In the context of all the anti-hero shows that rose to prominence with the success of The Sopranos, Breaking Bad felt like the perfect thematic culmination to this trend. By this point in time, anti-heroes are as original as cop shows. Recent shows that wanted to piggy-back on the formula, like Ray Donovan and Low Winter Sun were disastrous (and with good reason, both are terrible shows). Amongst this wave of lingering anti-heroes, Walter White seemed like the perfect response for finally putting a cap on this genre. Unlike with Tony Soprano, Vic Mackie or Dexter Morgan; creator Vince Gilligan was willing to show us how truly horrifying Walter White’s descent into criminal life really was. He was not a glamorous hero. He started out as a sympathetic character, but as his darker side started to show, he became more and more repulsive. By the time we got to season five, there was little sympathy left for Walter. There was none of the charismatic edge and sexiness that we were supposed to find in other shows’ lead characters.
This second half of season five seemed to back that theory up. Especially the last few episodes leading up to the finale, which seemed to paint a very ominous and inglorious end for Walt. First, “Ozymandias”, one of the show’s most harrowing (and outright best) episodes, stripped Walt of everything he cared for (his money, his family) and then reminded us of his most horrible sides when he sent Jesse to his death and kidnapped his own daughter. In “Granite State”, the next-to-last episode of the show, we saw an even more beaten-down Walt. A shadow of his former self, a forgotten old man waiting to die in a New Hampshire cabin. In the last moments of that episode, it seemed like it was once again going to be Walter’s pride that would take the best of him. As he watched his Gray Matters ex-partners destroy his legacy -the one thing he had- it seemed a pride-driven return to Albuquerque would be the final nail in Walter White’s coffin.

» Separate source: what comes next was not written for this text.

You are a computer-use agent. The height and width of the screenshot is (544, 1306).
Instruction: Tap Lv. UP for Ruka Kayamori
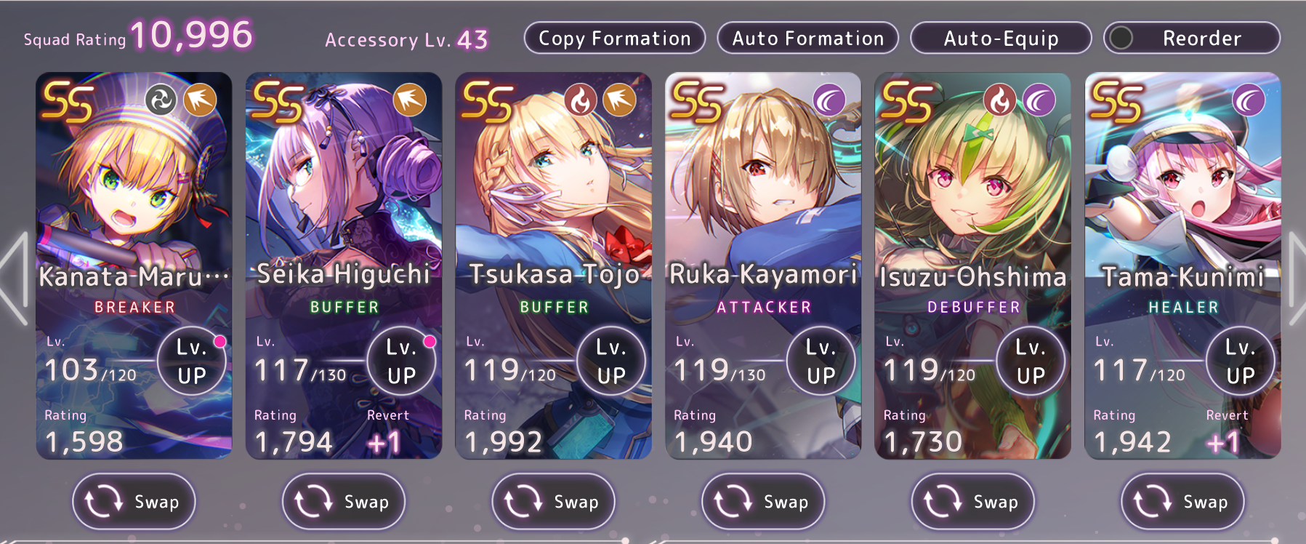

The last episode of the show, though, went in a completely different direction. This wasn’t Walt’s fall. This was his triumphant return. He engineered a plan to get money to his family and get revenge on Uncle Jack and Lydia that went way too smoothly. Many a critic has pointed out how the show ended with the ultimate Deux Ex Machina: a machine gun acting out the fury of an avenging God. I didn’t like this. Not because the plan worked way too perfectly (usually, it takes Walt two or three tries until his plans work), but because I felt this was a cop-out on the show’s part. Walt’s last adventure seems to be his redemption and he is a character that shouldn’t have been redeemed. As the most disgusting of the anti-heroes, the end of the show should have reflected his soul.
This finale makes me think Vince Gilligan understood the show differently than I, even though it seemed pretty obvious to me that my understanding was what the show was going for. It’s not that I’m mad that the show might have ended up being a different thing that what I thought it was. It’s that I thought of Breaking Bad as the one show that would bring this fascination with the anti-hero to an end. It thought this show was putting a mirror in front of us and making us see the terrible things we wanted to see the leads of our shows do. I though Walt’s fall would be the perfect beginning for a new era of even more adventurous and creative television. I guess that just wasn’t quite true.
Breaking Bad was still a terrific show. I still think it’s possible to get the reading I had out of it. It’s just a little different now and I’m still trying to figure out if there was a particularly interesting statement I’m missing in the finale, or if it was just a case of Gilligan pandering to his fans.